BRIEF: Within the material below, transcribe exactly the lines from the one holding "The width and" through the one holding "Choose tag v1.10.2 from the list", keeping both ends and skipping the rest.

DATA FOR THIS TASK Start Marker

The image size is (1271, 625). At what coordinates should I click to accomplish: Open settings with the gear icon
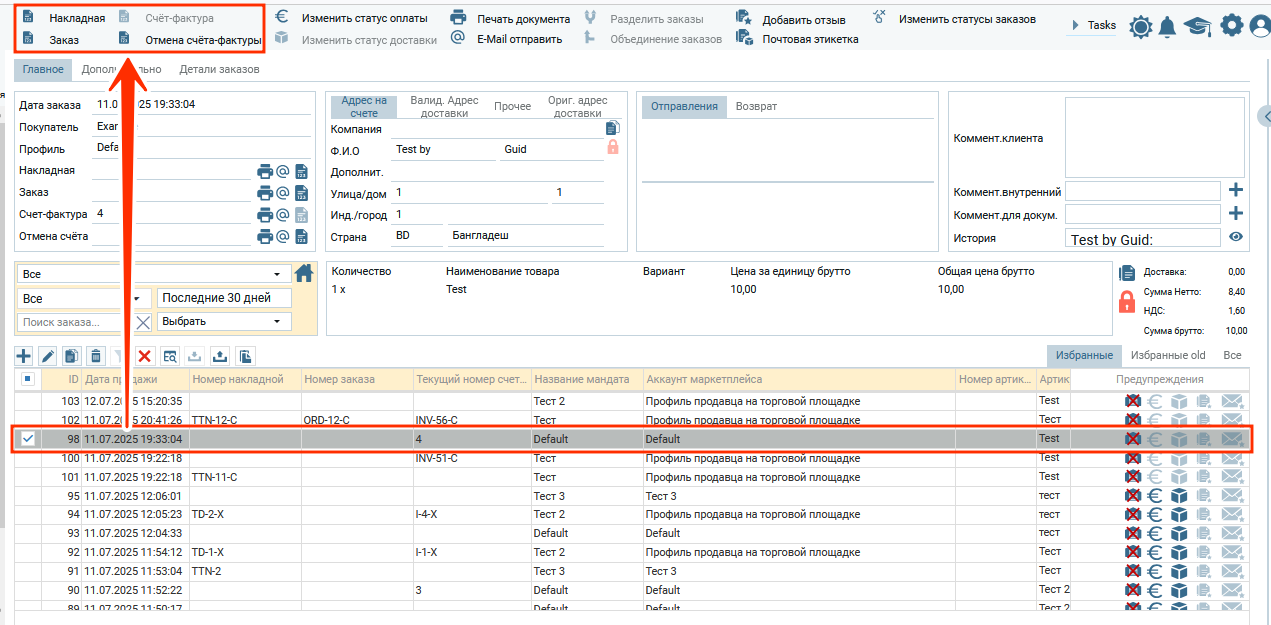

DATA FOR THIS TASK End Marker
DATA FOR THIS TASK Start Marker

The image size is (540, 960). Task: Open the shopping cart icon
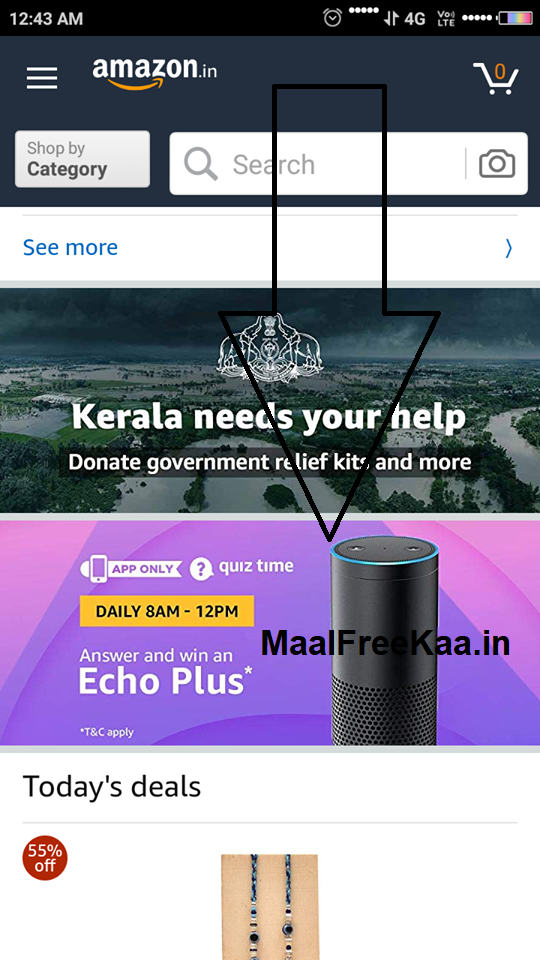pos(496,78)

DATA FOR THIS TASK End Marker
DATA FOR THIS TASK Start Marker

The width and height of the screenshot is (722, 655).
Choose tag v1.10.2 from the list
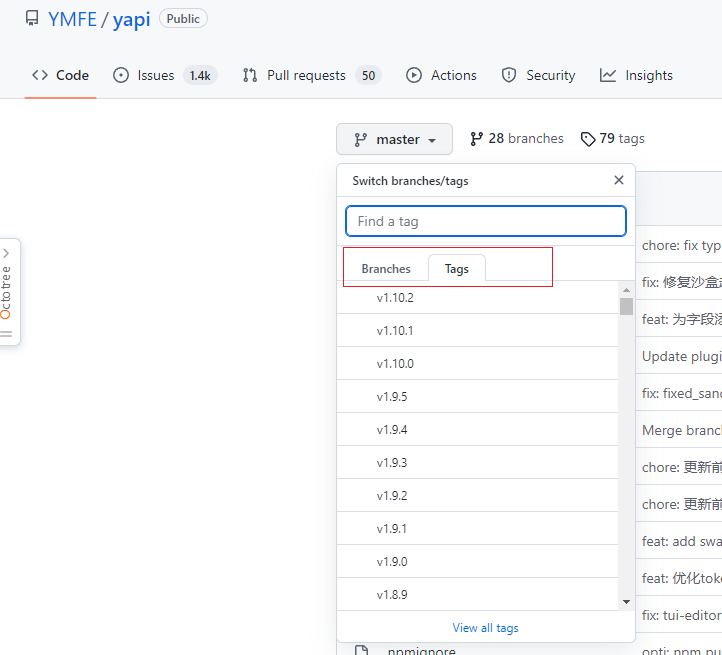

DATA FOR THIS TASK End Marker

EXPECTED ANSWER:
The width and height of the screenshot is (722, 655).
Choose tag v1.10.2 from the list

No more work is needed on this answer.